Yet the jury, which may have ignored instructions from the trial judge as to how evidence should be construed, returned a unanimous verdict of guilty. At the cardinal’s sentencing, the trial judge never once said that he agreed with the jury’s verdict; he did say, multiple times, that he was simply doing what the law required him to do. Cardinal Pell’s appeal will be just as devastating to the prosecution’s case as was his defense at both his first trial (which ended with a hung jury, believed to have favored acquittal) and the retrial. What friends of the cardinal, friends of Australia, and friends of justice must hope is that the appellate judges will get right what the retrial jury manifestly got wrong.

That will not be easy, for the appellate judges will have been subjected to the same public and media hysteria over Cardinal Pell that was indisputably a factor in his conviction on charges demonstrated to be, literally, incredible. Those appellate judges will also know, however, that the reputation of the Australian criminal justice system is at stake in this appeal. And it may be hoped that those judges will display the courage and grit in the face of incoming fire that the rest of the Anglosphere has associated with “Australia” since the Gallipoli campaign in World War I.

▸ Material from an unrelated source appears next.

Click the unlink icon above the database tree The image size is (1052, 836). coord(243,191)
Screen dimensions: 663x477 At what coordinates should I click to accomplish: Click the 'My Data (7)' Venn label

In jail for two months now, the cardinal has displayed a remarkable equanimity and good cheer that can only come from a clear conscience. The Melbourne Assessment Prison allows its distinguished prisoner few visitors, beyond his legal team; but those who have gone to the prison intending to cheer up a friend have, in correspondence with me, testified to having found themselves cheered and consoled by Cardinal Pell — a man whose spiritual life was deeply influenced by the examples of Bishop John Fisher and Sir Thomas More during Henry VIII’s persecution of the Church in 16th-century England. The impact of over a half-century of reflection on those epic figures is now being displayed to Cardinal Pell’s visitors and jailers, during what he describes as his extended “retreat.”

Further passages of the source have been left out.